Amanda goes on to discuss some legal history.

Only after men got a right to sexual privacy spelled out in Griswold did the Supreme Court extend it to women in Eisenstadt and Roe. It’s very fashionable to say Roe was badly decided, but rarely do I see such critics (usually male critics) argue that it should have been rooted in the belief that women have an equal right to our bodily autonomy. Which is really the only argument that I think would have actually help lift the debate out of the muck it’s in. Men have a right to father an actual child who is a living, breathing person with a birth certificate and then refuse to give that child a kidney if it needs one to survive. Surely women have a right not to be forced to donate our bodies to people who aren’t even people yet.

The public conversation around reproductive rights in the United States over the last thirty years has absolutely not been a conversation about privacy. Feminists consistently demand and discuss women’s autonomy and our rights to our own bodies. The common language, of course, is “pro-life” and “pro-choice.” Intense anti-abortion activists and intense pro-abortion advocates alike don’t discuss this as a privacy issue, and neither does the media, or people on the street. But we thought we’d also take a look at Amanda’s legal/constitutional arguments:

Griswold, which permitted married couples to use contraception, protected couples (perhaps it had to do so to protect men, but nonetheless the result was arguably more useful to the women who would bear the children) based on a simple right of privacy. Eisenstadt, which extended the right of contraception to unmarried couples, extends those rights on the basis of equal protection. And while Roe did legalize abortion using the right of privacy, reading the opinion makes it clear that they were using the word “privacy” in a very technical way which is not what we mean when we use the word in daily speech:

The opinion of the Roe Court, written by Justice Harry Blackmun, declined to adopt the district court’s Ninth Amendment rationale, and instead asserted that the “right of privacy, whether it be founded in the Fourteenth Amendment’s concept of personal liberty and restrictions upon state action, as we feel it is, or, as the District Court determined, in the Ninth Amendment’s reservation of rights to the people, is broad enough to encompass a woman’s decision whether or not to terminate her pregnancy.” … Thus, the Roe majority rested its opinion squarely on the Constitution’s due process clause.

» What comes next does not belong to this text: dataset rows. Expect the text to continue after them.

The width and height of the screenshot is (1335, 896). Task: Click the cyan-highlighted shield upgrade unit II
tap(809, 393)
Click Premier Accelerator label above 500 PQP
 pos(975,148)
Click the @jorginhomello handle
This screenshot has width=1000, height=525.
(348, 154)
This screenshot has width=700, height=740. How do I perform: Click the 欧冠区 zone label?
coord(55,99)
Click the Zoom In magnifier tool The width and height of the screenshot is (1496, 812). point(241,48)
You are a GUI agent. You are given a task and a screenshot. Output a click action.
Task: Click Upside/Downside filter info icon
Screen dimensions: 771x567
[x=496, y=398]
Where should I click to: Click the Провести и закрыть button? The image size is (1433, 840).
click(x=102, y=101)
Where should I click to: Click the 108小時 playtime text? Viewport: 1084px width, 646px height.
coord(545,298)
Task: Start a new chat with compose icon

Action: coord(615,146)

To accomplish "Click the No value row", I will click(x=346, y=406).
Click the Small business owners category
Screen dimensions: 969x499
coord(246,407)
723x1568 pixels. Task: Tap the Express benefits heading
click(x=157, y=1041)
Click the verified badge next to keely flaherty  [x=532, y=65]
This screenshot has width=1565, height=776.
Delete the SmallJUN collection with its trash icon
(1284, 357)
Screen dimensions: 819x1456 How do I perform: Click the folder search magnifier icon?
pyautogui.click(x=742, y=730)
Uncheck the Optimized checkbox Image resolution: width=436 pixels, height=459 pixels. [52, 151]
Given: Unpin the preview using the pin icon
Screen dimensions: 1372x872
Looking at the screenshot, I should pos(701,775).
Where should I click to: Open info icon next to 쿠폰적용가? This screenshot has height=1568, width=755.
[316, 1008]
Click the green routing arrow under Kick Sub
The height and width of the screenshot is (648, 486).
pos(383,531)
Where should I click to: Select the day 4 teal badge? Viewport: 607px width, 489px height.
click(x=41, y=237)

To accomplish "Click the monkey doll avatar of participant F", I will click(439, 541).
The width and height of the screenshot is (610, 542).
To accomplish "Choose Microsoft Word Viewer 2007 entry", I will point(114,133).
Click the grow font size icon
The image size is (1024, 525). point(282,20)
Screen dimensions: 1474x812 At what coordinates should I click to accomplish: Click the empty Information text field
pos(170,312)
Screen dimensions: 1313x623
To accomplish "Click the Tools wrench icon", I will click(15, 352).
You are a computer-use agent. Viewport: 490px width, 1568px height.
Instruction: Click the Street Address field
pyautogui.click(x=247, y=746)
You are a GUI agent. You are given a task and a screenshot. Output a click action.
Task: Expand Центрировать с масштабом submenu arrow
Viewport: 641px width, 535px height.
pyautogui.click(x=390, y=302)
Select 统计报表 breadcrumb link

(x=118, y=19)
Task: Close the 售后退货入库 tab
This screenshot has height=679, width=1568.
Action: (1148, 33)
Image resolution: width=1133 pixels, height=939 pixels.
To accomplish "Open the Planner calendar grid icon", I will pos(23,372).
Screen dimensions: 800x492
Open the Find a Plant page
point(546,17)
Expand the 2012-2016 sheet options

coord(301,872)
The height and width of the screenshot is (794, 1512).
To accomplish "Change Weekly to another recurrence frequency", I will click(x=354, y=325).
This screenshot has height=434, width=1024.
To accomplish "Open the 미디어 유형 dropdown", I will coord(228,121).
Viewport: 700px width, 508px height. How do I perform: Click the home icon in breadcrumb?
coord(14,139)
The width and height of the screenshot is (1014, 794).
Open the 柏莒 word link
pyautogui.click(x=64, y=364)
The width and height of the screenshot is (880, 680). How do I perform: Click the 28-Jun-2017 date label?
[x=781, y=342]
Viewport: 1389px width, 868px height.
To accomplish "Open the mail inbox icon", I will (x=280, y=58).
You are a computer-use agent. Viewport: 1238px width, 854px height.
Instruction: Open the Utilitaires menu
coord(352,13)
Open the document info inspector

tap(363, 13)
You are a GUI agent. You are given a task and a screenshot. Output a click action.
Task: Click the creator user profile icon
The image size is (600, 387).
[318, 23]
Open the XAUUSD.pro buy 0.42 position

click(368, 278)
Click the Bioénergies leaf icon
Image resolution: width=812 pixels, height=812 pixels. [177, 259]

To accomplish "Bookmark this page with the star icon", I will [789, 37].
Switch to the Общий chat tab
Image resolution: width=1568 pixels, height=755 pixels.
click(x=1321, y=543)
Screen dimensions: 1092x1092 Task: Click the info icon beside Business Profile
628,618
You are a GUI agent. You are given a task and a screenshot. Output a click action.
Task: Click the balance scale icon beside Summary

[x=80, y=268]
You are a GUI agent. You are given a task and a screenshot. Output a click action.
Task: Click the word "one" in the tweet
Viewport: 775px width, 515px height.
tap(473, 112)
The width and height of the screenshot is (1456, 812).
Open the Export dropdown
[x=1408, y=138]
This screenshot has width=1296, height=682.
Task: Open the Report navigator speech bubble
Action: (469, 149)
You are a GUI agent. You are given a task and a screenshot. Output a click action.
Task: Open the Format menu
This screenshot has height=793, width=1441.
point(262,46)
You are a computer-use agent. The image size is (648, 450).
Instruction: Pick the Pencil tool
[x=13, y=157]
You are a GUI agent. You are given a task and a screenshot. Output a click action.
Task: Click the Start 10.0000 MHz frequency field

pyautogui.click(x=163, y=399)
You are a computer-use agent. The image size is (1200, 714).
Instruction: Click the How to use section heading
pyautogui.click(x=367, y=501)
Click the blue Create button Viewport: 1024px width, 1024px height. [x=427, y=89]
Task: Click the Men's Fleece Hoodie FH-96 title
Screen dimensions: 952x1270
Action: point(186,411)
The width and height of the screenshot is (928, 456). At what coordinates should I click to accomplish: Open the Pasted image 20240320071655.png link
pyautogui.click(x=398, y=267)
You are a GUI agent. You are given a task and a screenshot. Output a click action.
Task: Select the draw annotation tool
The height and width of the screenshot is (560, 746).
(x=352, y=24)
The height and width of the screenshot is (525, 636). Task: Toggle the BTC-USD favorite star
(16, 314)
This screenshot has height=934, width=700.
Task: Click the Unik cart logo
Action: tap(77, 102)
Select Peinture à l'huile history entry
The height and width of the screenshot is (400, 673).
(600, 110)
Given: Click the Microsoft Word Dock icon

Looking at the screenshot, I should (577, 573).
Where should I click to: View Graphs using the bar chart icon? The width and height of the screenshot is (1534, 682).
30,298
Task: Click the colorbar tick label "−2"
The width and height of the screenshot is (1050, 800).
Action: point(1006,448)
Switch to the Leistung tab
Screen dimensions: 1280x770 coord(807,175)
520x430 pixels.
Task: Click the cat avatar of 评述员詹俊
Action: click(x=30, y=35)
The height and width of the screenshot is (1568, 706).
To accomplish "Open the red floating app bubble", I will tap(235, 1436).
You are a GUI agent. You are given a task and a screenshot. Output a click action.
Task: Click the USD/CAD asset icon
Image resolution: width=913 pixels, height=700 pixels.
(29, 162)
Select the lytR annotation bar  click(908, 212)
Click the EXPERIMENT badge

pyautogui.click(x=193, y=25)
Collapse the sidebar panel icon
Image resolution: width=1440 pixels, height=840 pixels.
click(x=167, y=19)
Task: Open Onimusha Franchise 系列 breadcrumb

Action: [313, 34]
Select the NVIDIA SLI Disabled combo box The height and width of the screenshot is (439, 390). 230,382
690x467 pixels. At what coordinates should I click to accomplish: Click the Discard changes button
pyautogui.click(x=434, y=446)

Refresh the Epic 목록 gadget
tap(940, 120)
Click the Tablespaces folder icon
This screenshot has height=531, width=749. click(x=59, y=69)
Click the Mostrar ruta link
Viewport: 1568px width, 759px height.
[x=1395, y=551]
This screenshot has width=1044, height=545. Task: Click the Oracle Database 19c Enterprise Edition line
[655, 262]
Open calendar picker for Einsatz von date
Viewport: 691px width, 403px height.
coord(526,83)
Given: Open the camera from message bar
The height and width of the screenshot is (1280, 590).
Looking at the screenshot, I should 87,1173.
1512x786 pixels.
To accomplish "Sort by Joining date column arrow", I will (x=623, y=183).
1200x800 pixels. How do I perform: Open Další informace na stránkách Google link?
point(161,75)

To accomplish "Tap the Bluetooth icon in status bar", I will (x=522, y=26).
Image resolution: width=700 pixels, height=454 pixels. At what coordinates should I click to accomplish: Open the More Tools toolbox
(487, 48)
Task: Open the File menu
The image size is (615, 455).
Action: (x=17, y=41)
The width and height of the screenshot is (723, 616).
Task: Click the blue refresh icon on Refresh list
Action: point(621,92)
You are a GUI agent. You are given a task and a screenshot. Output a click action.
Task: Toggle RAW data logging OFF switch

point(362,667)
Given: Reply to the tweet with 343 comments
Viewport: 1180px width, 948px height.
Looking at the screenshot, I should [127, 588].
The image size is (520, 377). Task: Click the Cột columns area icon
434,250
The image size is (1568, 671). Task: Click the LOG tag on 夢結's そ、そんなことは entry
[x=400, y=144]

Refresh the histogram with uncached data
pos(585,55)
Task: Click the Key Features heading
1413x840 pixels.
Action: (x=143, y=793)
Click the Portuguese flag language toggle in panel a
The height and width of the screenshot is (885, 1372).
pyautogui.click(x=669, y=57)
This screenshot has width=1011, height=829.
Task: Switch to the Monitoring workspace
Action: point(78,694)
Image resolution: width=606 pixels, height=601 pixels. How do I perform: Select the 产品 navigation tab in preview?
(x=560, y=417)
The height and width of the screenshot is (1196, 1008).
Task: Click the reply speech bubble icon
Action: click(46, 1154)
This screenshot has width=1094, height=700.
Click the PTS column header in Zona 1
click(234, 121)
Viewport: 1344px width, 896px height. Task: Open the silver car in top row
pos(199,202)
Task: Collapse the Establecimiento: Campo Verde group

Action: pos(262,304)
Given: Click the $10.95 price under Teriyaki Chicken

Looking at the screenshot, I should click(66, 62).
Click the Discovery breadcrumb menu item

For those of you who haven’t memorized the Constitution, the Ninth Amendment is kind of a catchall to the Bill of Rights, saying that this list of rights should not “deny or disparage” other rights. The key piece of the Fourteenth Amendment, which gave citizenship rights to former slaves, is “No State shall make or enforce any law which shall abridge the privileges or immunities of citizens of the United States; nor shall any State deprive any person of life, liberty, or property, without due process of law; nor deny to any person within its jurisdiction the equal protection of the laws.” And “due process” is the theory that says that you can’t deprive people of some rights just because you have given them other rights.

Therefore, Roe rests on the principle of citizenship rights, “personal liberty and restrictions on state action,” not really on what we mean when we say privacy.

It is the case that a father can refuse to give a child a kidney; so can a mother. That’s not a man’s right, it’s a parent’s right. Children are among the most marginalized groups in our society, and we certainly don’t seem to believe in their right to any privacy at all.

It would be nice to believe that a different legal foundation for Roe would have gotten us out of the reproductive rights mess, but it’s hard for us to see how that could have worked. Meanwhile, trusting the patriarchy to protect your privacy doesn’t seem to be a very good strategy.